「あい 永遠に在り」 高田郁著 角川春樹事務所
幕末から明治期にかけて活躍した関寛斎(せき・かんさい)という蘭方医の妻・あいに光を当てた大河小説。
関寛斎は上総国の貧農の家に生まれるが、儒家の養父から厳しい教育を受け、やがて蘭医学を学ぶようになり、銚子で開業。豪商・濱口梧陵(今のヤマサ醤油の基礎を築いた人らしいです)の支援を受け、当時の蘭学の中心地であった長崎に遊学し、オランダ人医師の直接の指導により医師としての技量を上げる。その後、銚子に戻り、コレラの蔓延を防いだことを評価され、士分である徳島藩の侍医として取りたてられる。功なり名を遂げても清貧な暮らしを続け、貧しい人々からは薬礼を取らずに診療を続け、種痘を広げるなど、徳島では「関大明神」としてあがめられた人物らしい。また、戊辰戦争では敵味方の区別なく、傷ついた兵士の診療に当たったという。

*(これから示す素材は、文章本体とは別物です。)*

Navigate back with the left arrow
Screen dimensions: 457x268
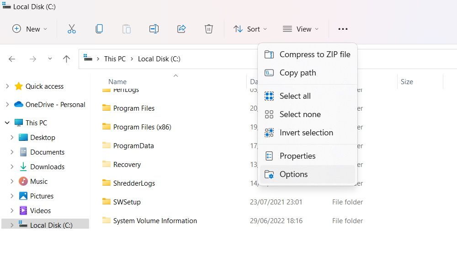12,59
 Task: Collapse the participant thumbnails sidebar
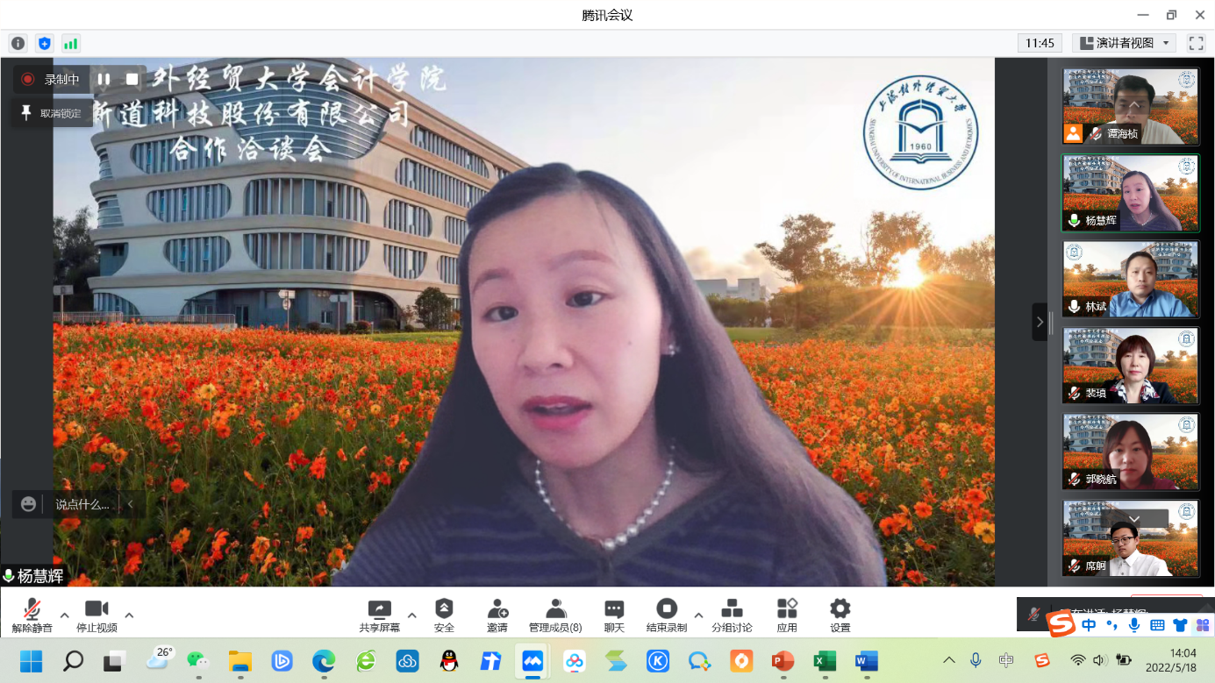point(1040,322)
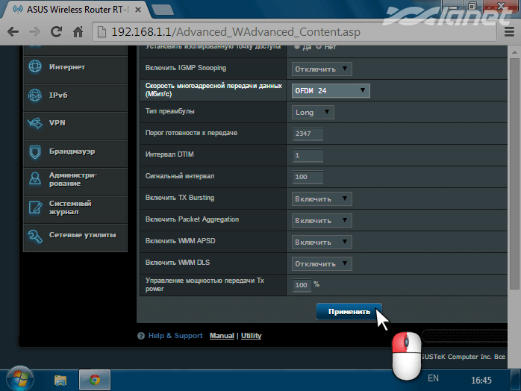Open the Manual link in footer

[222, 336]
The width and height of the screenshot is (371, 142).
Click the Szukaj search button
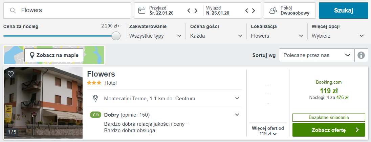(x=344, y=11)
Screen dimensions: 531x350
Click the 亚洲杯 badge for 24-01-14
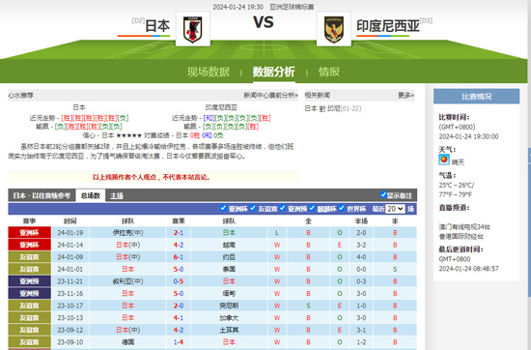click(x=30, y=245)
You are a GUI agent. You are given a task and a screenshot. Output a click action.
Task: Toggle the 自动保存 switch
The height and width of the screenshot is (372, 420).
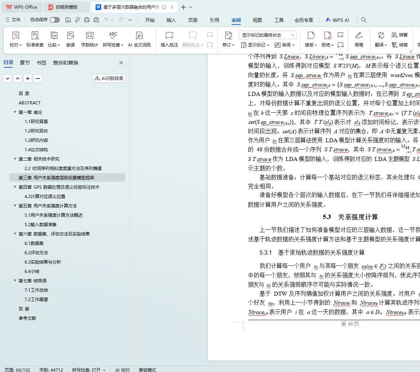[55, 20]
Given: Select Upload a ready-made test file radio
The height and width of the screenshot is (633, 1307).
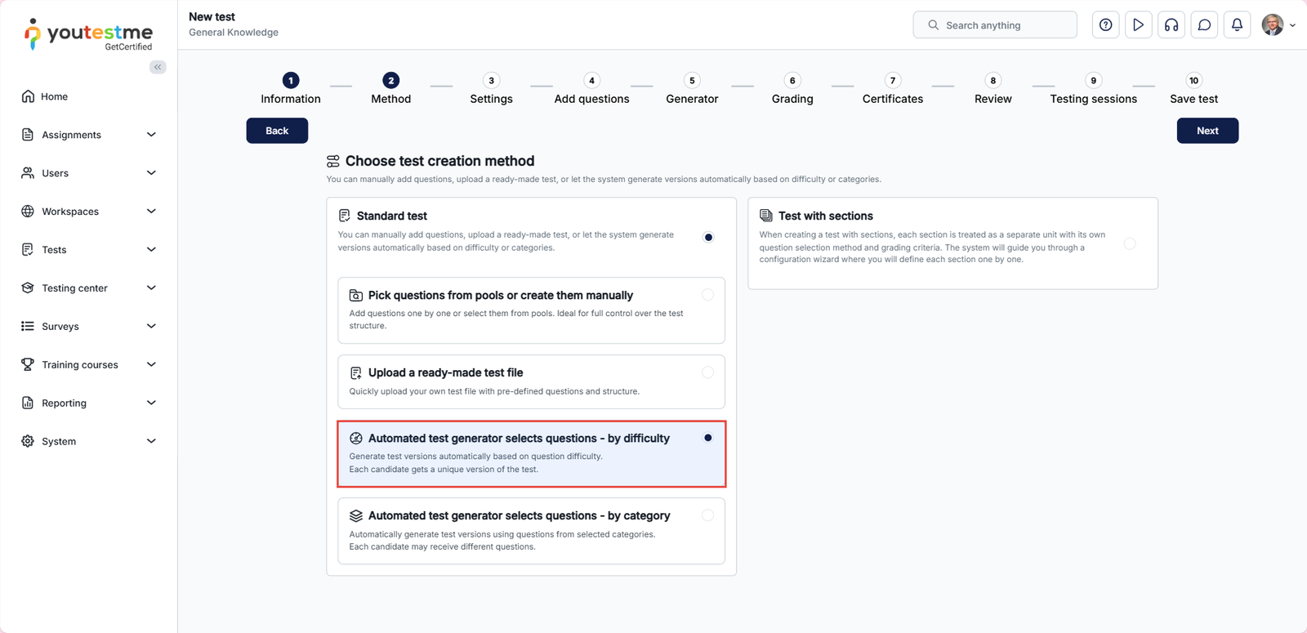Looking at the screenshot, I should click(707, 372).
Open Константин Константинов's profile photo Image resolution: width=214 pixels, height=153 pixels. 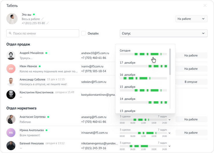tap(11, 95)
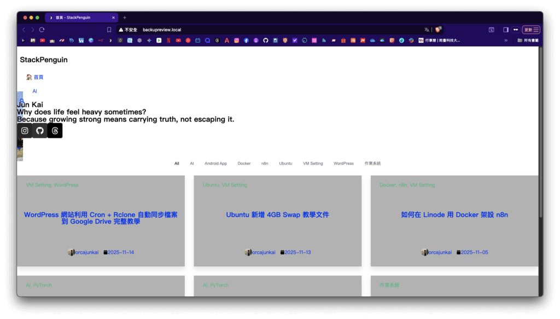Image resolution: width=560 pixels, height=319 pixels.
Task: Switch to the WordPress category filter
Action: pyautogui.click(x=343, y=164)
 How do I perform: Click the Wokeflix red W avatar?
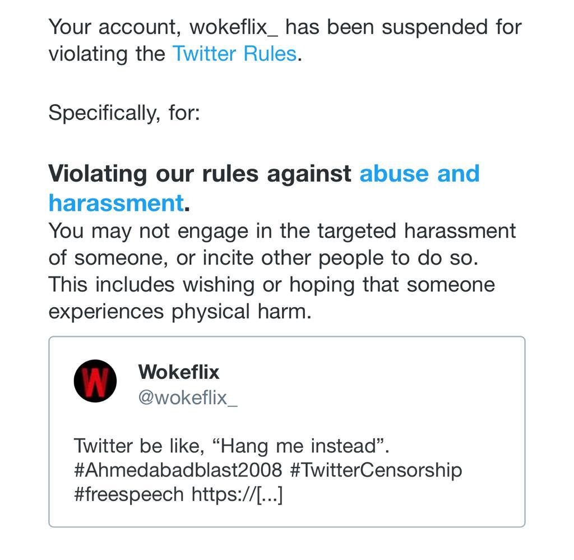point(95,381)
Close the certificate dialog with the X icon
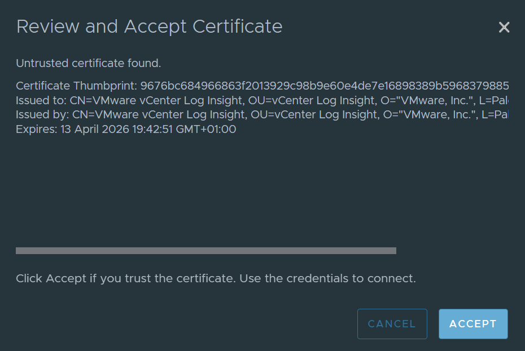Screen dimensions: 525x351 [504, 27]
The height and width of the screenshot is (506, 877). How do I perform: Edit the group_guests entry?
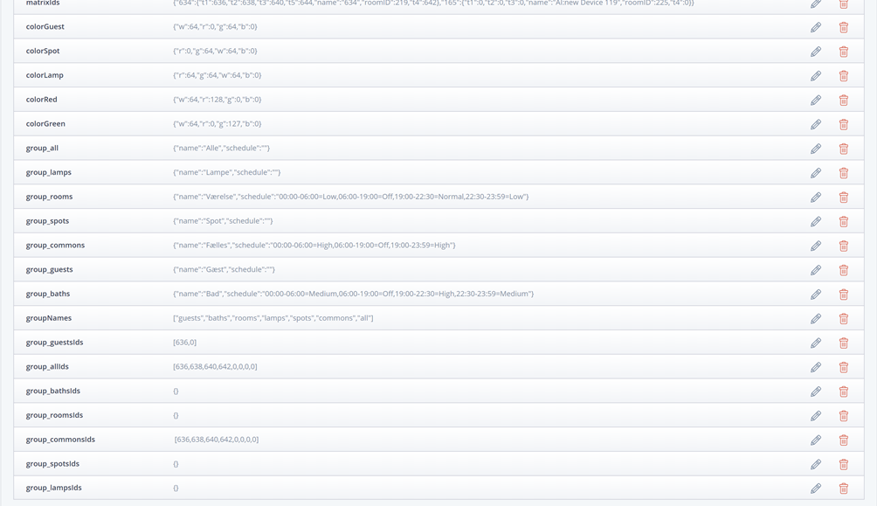click(x=815, y=270)
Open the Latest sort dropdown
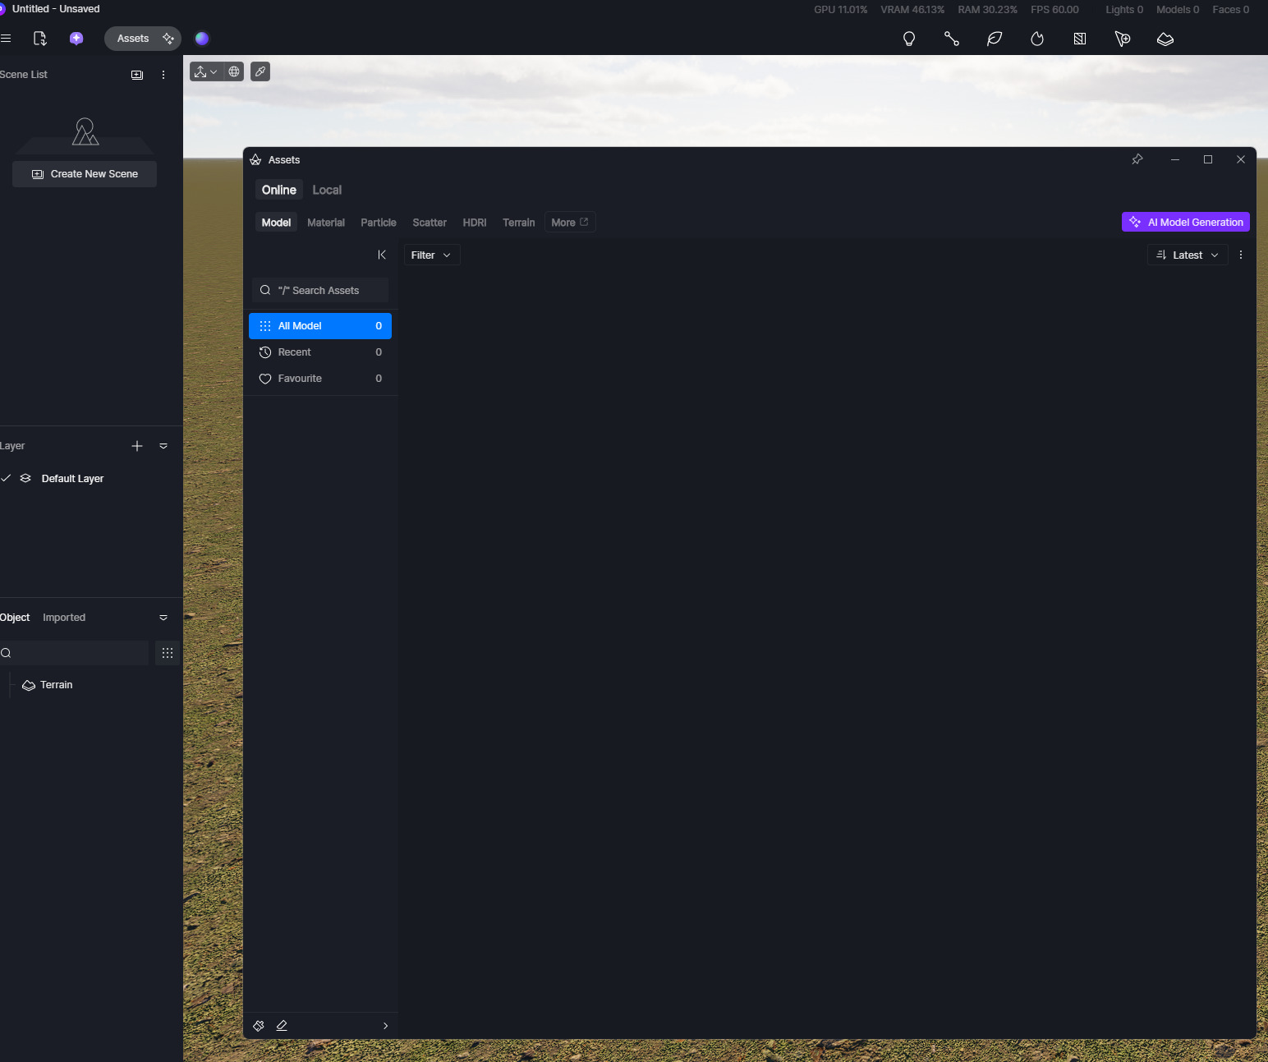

で、不勉強な私は関寛斎という人物の名前を初めて知ったのですが、徳冨蘆花や司馬遼太郎が既に題材として小説にしているようで、それなりに有名人らしい。
高田郁の高田郁たるところは、その関寛斎を主役とするのではなく、 妻・あいをフィーチャーしたことか。「澪つくし」シリーズの澪を彷彿させるような、素直で前向きでひたむきなステキな人。ただ、妻あいに関する資料はほとんど残っておらず、史実に基づく関寛斎の物語と、あいに関するフィクションのハイブリッド小説かと思われます。
関寛斎という人物はとても興味深い。社会奉仕とかボランティアとかの概念がまだ確立されていなかったであろう時代に、なぜ、利他の精神を持ち得たのだうろか。どうして、戦争のさなかに敵の治療にあたる勇気があったのだろうか。もっともっと関寛斎について知りたいという気持ちが強まった。ただ、フィクションとしての部分については、資料の有無に関わるのかもしれませんが、ストーリーの濃淡にムラがある印象。上総時代が緻密に描かれているのに比べると、徳島時代はずいぶんとあっさりしていて正直、拍子抜けというか、物足りない感じでした。あと50ページぐらい足してでも、もっともっと濃いめに描いて欲しかった。
妻あいをフィーチャーした物語なので、敢えて、関寛斎の最期については触れていないのも、ちょっと残念。できることならば、「あい」と対をなす物語として、関寛斎の晩年についても高田郁的視点で書いた物語が読みたい!